The counsel submitted that in the verdict it was held that most of the female witnesses in the instant case were ignorant. The chief justice recalled that in the verdict the court had held that you had said that Aasia uttered the alleged blasphemous words by addressing 25 people. “Was she addressing a public gathering (Jalsa)”, the CJP asked the counsel. “Similarly, the female witnesses told the investigation officer that no dispute occurred between them,” the CJP observed, adding that this case did not have as many honest witnesses as it should have had. The chief justice further noted that according the investigation officer, the female witnesses changed their testimonies, adding there was also contradiction between the testimonies of investigation officer and the witnesses.

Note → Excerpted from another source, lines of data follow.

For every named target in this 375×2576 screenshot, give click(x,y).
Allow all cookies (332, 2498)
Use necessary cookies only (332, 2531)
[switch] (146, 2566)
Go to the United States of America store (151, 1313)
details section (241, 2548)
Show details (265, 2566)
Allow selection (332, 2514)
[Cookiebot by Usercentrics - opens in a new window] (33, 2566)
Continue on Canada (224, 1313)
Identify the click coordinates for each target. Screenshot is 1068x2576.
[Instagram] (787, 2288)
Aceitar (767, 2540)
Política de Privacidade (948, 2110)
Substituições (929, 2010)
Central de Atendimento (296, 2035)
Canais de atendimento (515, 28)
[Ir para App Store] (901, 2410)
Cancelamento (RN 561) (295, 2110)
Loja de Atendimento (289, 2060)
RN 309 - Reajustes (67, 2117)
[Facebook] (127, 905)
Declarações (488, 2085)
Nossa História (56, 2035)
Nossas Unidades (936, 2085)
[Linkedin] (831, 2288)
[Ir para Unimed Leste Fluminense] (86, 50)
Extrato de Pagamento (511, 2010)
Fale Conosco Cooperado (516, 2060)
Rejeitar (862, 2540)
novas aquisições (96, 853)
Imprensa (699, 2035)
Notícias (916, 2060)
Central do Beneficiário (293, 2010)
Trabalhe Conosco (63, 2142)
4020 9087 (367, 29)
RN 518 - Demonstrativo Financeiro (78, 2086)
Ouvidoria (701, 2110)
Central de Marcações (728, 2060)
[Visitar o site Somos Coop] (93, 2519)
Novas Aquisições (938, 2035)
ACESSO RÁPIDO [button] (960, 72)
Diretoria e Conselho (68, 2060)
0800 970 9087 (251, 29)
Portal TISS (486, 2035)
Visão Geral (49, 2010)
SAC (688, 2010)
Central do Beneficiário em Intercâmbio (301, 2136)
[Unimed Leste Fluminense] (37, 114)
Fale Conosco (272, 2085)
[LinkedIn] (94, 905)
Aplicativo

Justice Khosa also referred to the statements of the complainant given on oath, adding that his second statement differed from the first one. “There is a complainant who does not know about the incident personally and who thought over for five days, deliberated upon the issue and then he did not know about an unknown advocate who drafted the contents of the FIR,” the CJP noted “Should these kinds of witnesses be presented in a case,” the CJP questioned. “And then you block the whole country as to why you were not favoured and blame the courts for acquitting the accused,” the chief justice said.
Justice Qazi Faez Isa repeatedly asked the counsel of the complainant to tell as to what error the court had made in the impugned judgment. “There is a great difference between the testimonies of all the witnesses,” he remarked.